## EXERCISE PROMPT
From the records below, print exactly the lines starting at the one containing "Given: Export table as PDF icon" and ending at the one containing "Given: Open the", ends included, and nothing else.

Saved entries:
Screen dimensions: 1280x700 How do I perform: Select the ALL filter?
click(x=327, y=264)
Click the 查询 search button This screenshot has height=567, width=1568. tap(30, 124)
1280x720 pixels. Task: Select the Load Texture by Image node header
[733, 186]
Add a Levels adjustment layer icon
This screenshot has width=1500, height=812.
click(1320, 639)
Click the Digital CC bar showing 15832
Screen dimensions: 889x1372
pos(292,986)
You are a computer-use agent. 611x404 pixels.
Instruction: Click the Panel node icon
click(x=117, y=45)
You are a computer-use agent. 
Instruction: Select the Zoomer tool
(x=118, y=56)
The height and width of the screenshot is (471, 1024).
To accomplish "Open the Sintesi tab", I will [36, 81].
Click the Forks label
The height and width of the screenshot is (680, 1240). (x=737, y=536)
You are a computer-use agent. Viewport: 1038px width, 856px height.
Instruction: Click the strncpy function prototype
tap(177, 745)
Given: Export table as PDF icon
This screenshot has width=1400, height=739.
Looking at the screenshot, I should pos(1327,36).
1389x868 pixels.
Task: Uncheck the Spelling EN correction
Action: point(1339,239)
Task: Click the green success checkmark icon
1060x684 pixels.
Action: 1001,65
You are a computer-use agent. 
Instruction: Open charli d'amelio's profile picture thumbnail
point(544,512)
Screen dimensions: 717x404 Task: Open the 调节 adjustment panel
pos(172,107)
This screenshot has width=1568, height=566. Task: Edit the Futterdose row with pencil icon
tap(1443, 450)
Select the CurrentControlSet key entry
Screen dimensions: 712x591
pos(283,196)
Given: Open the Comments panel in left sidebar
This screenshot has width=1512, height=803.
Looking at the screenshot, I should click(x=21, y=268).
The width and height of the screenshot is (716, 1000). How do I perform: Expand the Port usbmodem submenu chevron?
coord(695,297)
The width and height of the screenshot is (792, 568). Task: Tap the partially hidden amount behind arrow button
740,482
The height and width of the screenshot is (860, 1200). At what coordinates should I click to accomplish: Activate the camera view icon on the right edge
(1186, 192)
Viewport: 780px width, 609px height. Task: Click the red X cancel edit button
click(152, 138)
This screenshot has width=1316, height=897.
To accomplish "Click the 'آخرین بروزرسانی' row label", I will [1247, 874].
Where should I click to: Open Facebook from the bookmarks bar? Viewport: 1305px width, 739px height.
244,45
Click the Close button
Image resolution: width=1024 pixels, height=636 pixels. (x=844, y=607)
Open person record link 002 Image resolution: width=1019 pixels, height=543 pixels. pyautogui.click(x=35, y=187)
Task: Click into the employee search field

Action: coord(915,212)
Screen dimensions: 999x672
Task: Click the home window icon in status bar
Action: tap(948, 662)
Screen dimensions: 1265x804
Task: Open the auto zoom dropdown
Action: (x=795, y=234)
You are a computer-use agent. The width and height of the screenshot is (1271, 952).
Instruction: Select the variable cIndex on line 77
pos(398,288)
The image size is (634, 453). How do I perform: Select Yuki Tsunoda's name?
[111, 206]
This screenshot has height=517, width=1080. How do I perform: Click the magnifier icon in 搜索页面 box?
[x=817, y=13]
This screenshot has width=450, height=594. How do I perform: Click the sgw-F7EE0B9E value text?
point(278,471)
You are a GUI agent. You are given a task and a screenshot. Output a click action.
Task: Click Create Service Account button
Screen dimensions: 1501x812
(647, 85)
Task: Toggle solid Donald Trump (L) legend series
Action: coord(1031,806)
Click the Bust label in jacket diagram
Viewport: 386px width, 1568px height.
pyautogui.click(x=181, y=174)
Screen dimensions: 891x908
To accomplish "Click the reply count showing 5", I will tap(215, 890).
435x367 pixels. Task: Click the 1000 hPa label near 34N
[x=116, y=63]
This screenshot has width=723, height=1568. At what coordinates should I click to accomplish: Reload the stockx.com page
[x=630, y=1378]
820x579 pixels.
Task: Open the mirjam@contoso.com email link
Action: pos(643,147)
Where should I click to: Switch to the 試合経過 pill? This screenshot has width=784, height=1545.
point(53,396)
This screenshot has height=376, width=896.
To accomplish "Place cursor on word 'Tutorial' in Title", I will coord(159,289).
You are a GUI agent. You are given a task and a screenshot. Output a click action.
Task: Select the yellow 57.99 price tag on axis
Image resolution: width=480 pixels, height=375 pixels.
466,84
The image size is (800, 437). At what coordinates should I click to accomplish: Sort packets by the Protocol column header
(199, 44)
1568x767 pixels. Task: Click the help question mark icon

## ANSWER TO THIS PROBLEM
Given: Export table as PDF icon
This screenshot has width=1400, height=739.
Looking at the screenshot, I should pos(1327,36).
1389x868 pixels.
Task: Uncheck the Spelling EN correction
Action: point(1339,239)
Task: Click the green success checkmark icon
1060x684 pixels.
Action: 1001,65
You are a computer-use agent. 
Instruction: Open charli d'amelio's profile picture thumbnail
point(544,512)
Screen dimensions: 717x404 Task: Open the 调节 adjustment panel
pos(172,107)
This screenshot has width=1568, height=566. Task: Edit the Futterdose row with pencil icon
tap(1443, 450)
Select the CurrentControlSet key entry
Screen dimensions: 712x591
pos(283,196)
Given: Open the Comments panel in left sidebar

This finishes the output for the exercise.